After considering the evidence, the Court found that (1) the Corcoran Group failed to implement any change in its email Deletion Policy upon commencement of litigation; (2) the Corcoran Defendants continued to delete emails in accordance with their ordinary practices even after the commencement of litigation because nobody, including Counsel for the Corcoran Defendants implemented any change to the Deletion Policy; (3) the Corcoran Defendants failed to submit evidence of correspondence among each other despite clear evidence that there should be; (4) the emails produced by the Corcoran Defendants were selective in nature; and (5) Counsel for the Corcoran Defendants made numerous materially false statements to the Plaintiffs and the Court, including statements which indicate that the Corcoran Defendants have, in good faith, complied with discovery obligations.

==Ruling==
The Court reasoned that while deletion of emails in the ordinary course of business in not improper, parties must take additional steps to preserve potentially relevant emails once litigation has commenced or is reasonably anticipated. From the evidence which was adduced before the Court, it took the view that the Corcoran Defendants had failed to implement a litigation hold and that they should be sanctioned for such failure.

The Court took the view that the Corcoran Defendants' "failure to suspend the deletion policy or even investigate the basic ways in which emails were stored and deleted constitutes a serious discovery default on the part of the Corcoran Defendants and their counsel rising to the level of gross negligence or willfulness".
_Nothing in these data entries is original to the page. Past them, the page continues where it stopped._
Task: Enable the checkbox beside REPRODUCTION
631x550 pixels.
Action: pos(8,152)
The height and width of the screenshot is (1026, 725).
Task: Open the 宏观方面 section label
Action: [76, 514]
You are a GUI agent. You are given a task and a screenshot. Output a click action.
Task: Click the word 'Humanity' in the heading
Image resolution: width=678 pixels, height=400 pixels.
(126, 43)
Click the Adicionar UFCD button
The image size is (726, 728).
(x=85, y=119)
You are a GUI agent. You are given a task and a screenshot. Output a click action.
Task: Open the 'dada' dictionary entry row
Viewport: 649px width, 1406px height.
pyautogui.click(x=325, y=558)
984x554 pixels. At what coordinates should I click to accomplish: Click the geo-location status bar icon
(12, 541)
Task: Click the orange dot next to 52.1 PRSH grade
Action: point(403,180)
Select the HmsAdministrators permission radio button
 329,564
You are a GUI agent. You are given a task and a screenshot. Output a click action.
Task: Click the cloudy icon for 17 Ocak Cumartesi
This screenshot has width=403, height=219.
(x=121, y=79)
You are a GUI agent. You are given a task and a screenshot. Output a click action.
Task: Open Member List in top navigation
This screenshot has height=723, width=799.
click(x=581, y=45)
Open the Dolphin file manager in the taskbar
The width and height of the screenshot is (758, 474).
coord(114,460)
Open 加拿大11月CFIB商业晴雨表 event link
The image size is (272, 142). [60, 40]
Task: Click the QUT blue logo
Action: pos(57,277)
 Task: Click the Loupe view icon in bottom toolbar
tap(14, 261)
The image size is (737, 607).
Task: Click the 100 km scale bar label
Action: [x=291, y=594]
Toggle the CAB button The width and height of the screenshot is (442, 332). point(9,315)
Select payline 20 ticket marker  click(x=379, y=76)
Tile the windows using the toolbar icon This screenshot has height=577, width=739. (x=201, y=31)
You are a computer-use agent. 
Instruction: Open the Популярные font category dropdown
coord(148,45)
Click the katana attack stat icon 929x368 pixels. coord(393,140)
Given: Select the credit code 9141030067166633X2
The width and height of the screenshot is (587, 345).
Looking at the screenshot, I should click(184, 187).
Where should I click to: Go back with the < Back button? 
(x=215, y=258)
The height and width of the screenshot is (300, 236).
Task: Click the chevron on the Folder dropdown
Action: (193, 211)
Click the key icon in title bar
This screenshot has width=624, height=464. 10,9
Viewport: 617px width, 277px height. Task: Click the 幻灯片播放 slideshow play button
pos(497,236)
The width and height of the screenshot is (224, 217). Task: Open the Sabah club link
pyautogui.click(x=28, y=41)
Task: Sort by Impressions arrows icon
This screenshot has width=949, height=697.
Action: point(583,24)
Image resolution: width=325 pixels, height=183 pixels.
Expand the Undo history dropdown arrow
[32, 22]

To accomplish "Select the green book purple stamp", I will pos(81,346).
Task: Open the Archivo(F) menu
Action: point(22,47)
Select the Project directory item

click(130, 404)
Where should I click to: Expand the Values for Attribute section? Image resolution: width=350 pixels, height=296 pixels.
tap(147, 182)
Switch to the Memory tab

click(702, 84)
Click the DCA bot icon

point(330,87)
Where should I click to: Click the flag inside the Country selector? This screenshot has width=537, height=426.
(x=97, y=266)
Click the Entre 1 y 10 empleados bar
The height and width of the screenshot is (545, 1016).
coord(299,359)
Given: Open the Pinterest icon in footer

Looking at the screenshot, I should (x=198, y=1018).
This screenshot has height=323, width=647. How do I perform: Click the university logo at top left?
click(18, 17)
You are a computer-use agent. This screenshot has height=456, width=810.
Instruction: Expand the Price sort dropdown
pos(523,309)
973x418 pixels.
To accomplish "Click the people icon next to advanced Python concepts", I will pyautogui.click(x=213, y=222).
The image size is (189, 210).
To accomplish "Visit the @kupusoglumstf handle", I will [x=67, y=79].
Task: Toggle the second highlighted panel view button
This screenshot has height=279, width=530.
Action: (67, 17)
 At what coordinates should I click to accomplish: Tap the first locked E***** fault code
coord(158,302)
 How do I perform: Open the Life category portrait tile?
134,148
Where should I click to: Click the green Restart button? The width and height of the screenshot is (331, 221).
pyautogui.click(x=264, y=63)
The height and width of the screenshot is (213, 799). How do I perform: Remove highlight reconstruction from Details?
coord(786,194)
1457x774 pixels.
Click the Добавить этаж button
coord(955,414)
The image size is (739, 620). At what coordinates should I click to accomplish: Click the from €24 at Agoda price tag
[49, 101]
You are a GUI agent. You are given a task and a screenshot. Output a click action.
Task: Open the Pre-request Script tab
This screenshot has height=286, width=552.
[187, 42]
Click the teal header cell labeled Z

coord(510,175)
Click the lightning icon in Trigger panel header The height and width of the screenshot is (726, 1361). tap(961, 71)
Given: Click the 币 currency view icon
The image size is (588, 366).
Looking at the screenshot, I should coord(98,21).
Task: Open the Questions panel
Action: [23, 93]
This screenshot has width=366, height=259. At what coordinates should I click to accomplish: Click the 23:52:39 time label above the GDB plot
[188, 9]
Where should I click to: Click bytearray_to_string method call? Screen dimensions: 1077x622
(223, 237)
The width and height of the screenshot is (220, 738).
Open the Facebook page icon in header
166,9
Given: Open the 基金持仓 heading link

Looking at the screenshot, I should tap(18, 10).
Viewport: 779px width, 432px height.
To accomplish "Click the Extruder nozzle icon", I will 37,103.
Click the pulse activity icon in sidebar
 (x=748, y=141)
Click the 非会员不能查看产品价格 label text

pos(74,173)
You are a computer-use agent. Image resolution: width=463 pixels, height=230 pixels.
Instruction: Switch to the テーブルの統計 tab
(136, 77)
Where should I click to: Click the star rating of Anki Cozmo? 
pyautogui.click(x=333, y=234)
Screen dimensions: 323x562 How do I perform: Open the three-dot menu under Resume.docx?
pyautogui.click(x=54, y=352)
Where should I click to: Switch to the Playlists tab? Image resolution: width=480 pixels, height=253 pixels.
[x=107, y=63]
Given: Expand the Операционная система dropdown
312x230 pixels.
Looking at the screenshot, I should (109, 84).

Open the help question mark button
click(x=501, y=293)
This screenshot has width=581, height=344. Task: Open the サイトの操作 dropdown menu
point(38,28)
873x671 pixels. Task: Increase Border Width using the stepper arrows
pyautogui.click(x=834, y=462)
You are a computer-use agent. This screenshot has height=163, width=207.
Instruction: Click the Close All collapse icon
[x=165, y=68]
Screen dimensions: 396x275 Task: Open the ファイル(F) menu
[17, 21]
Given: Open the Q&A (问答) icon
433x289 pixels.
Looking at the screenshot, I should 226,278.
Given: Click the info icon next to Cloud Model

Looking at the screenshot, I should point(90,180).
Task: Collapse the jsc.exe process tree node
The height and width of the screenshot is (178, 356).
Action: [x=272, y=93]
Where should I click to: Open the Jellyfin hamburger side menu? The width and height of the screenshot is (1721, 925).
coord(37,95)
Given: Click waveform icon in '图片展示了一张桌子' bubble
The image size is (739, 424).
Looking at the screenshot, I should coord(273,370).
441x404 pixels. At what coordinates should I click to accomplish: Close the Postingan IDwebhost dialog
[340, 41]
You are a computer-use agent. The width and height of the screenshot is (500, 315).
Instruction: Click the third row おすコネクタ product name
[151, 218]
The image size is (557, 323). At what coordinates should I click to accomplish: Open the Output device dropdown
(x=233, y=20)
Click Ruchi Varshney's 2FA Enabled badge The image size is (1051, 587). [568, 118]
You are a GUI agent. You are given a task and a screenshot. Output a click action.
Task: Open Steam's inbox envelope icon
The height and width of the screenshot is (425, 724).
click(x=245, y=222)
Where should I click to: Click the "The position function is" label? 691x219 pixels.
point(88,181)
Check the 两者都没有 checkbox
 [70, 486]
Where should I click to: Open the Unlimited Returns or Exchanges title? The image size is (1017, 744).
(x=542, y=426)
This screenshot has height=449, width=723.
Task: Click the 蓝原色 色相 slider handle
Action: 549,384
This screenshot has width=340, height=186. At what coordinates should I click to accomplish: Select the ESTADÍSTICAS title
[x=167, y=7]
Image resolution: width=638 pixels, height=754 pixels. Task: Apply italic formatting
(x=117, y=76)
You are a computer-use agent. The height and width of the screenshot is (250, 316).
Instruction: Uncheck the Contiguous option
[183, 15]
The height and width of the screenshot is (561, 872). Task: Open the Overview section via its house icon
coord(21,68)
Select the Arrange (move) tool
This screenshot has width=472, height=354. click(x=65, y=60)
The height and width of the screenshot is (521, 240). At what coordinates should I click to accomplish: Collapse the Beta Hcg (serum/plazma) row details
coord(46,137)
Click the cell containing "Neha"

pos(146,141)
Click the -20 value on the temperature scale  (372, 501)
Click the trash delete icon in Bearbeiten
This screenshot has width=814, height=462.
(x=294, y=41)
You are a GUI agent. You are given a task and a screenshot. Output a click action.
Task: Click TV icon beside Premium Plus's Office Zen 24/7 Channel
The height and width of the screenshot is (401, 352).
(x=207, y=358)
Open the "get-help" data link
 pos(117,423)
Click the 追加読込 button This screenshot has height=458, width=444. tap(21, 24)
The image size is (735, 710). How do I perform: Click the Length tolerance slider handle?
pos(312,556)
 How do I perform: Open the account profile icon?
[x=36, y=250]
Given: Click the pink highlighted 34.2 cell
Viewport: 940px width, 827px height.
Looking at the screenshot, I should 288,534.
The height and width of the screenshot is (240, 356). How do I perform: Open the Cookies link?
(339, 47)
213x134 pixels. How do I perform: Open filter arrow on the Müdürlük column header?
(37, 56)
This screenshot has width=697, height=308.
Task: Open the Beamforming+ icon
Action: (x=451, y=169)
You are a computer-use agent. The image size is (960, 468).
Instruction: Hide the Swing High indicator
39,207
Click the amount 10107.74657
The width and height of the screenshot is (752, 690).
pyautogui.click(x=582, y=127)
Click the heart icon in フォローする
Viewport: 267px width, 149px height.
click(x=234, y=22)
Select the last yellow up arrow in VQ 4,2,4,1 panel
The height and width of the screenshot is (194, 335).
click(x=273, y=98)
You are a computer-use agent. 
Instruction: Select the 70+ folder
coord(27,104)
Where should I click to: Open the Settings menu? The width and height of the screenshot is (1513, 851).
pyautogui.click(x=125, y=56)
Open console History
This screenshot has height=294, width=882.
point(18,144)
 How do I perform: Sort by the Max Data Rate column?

The Court drew the adverse inference that the emails deleted were unfavourable to the Corcoran Defendants and that at least some of the deleted emails were relevant to the litigation and favourable to the Plaintiffs. Having found that the Plaintiffs have established that the Corcoran Defendants should be sanctioned for their failure to implement a litigation hold. The Court also awarded attorneys' fees and costs in favour of the Plaintiffs.